A/N: It's been a while since I updated this story, due to the horrendous lack of reviews, but I thought I'd suprise the few peole that seemed to like it with an Update! I was going to give up on this story, but I keep getting ideas for it! Oh well, at least it's not total crap like some of my other stories...Like that Power Rangers one...i should delete that one some time soon. Anyway, Enjoy the chapter!

The group headed for their next location: the Weasily Family home.

"Do I still smell?" asked Ash.

"You smell like you just tried to potty train a bloody giant!" said Shawn, laughing at him.

"Shut up, Simon!" said Ash, angrily.

"Why did you just call me Simon?" asked Shawn, raising an eyebrow.

"Cause I have nicknames for everybody!" said Ash. "And you look like your name should be Simon for some reason... maybe it's your name in some weird alternate universe..."

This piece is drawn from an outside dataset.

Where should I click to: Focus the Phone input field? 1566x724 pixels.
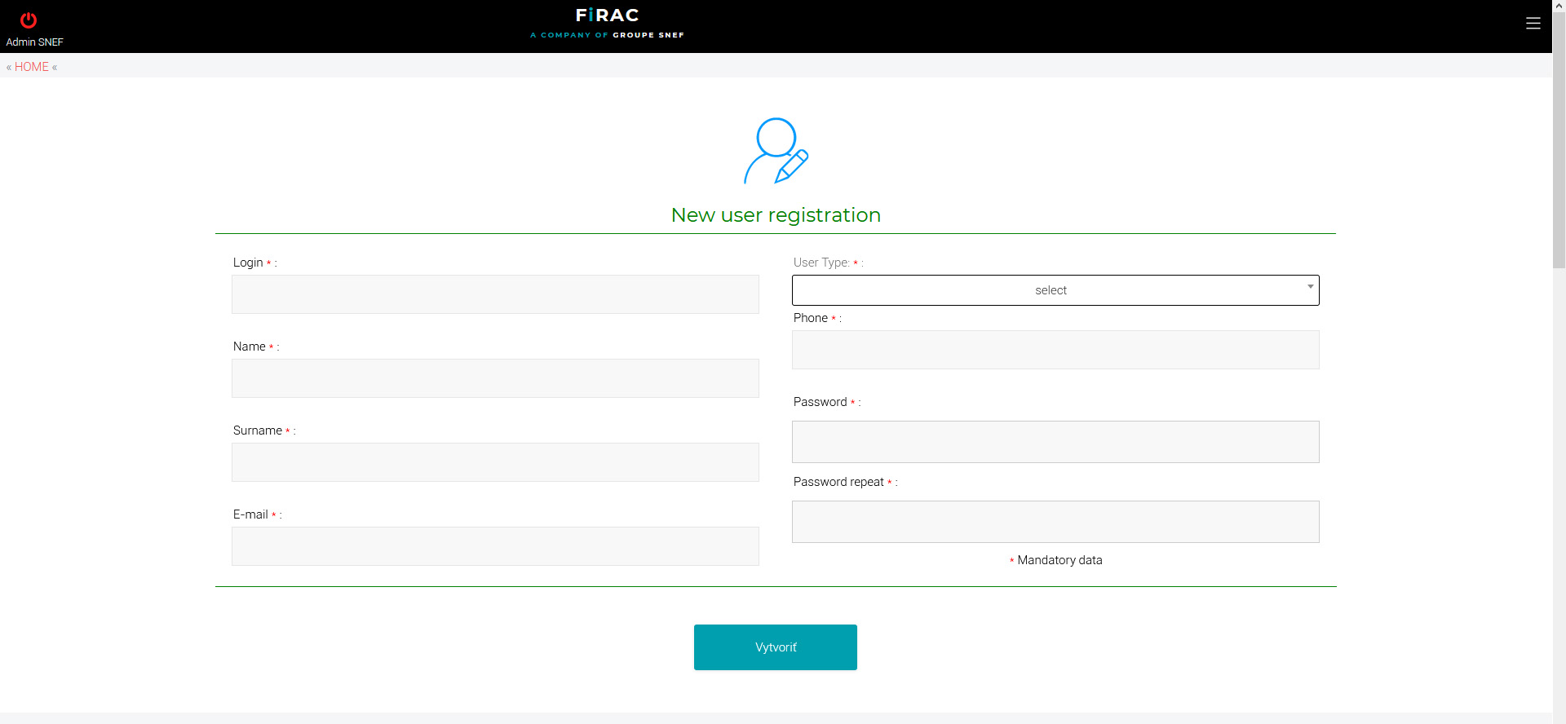tap(1055, 350)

"Well maybe you're name is BRUCE in an alternate universe!" said Shawn, unable to come up with a good comeback at the moment.

"Whatever, Simon," said Ash, grinning as he continued to diss on Simon, I mean Shawn.

Hermione rolled her eyes.

"I read your file, Mr. Williams," she said. "It said you were an insane, yet somewhat heroic idiot who had a habit of using words against your enemy, but that you were unable to stop using them when talking to everyone else...and that you worked at S-mart,"

"Well Shorty, seems like you must be quite INTERESTED in me, if you read my file...alas, if only you were a few years older, it would be legal...but I won't break the law, so you'll have to settle for Red here," said Ash, pointing his thumb at Ron.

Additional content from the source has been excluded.